Durante largo tiempo, la estibadora cumplió con encargos menores, e hizo las veces de «aguaora». Pero a nadie le fue ajeno que, entre una faena y otra, se detenía frente a las cadenas y ganchos, y repasaba despacio los elementos de izado que dormían a la intemperie. Muchas cuerdas, e incluso los nuevos cables de fabricación inglesa que llegaban a los muelles de carga, pasaban por su disimulado examen. Su valiosa actividad se convirtió en una garantía de protección para sus compañeros, que con una mirada sabían qué equipos habían de descartar.
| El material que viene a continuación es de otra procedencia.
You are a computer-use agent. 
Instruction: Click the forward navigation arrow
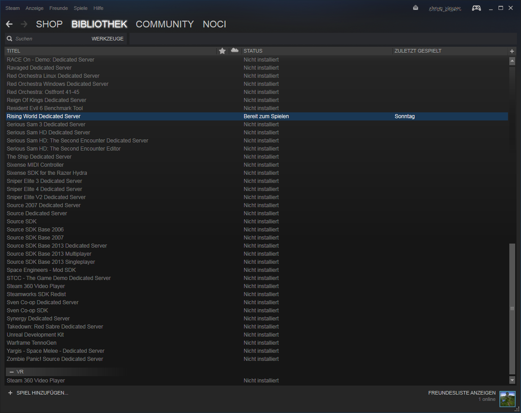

Pasados unos años, Carmen «la vigía» se convirtió en su ángel de la guarda, y la huella de la estibadora quedó impresa en las retinas de quienes estuvieron compartiendo sus faenas y, desde entonces, ninguno de ellos volvió a jugarse la vida sin antes echar un vistazo a los arreos al empezar la faena.
Desde mi atalaya de metal vuelvo a poner los ojos sobre el puerto. El tiempo ha colocado una pátina de progreso sobre el muelle, y apenas queda nada del paisaje que se dibujaba en este lugar en el pasado.
De
la fotografía en sepia que me acompaña en cada maniobra solo se adivina el azul
de un mismo mar ondeando en la costa. Pero ni los barcos que recalaron en este
punto del planeta ni los rostros de esta imagen son ya los mismos. Solo la
sonrisa difusa de una mujer, camuflada entre el grupo de hombres, se mantiene
intacta con los años, tal vez porque me reconozco en ella. La vida y el trabajo
se unen de manera indisoluble cuando encuentras tu lugar, como pequeñas piezas
de un engranaje que hace funcionar el mundo. Desde la palabra amable que cruzas
con alguien al empezar la jornada, a la precisión con la que mueves los hilos
de una carga.
Y,
si alguna vez el peligro viene a buscarme desde barcos que bien pudieran
parecer fantasmas, ya cuento con mis propios espíritus: esos que me soplan en
la nuca para recordarme de lo que soy capaz.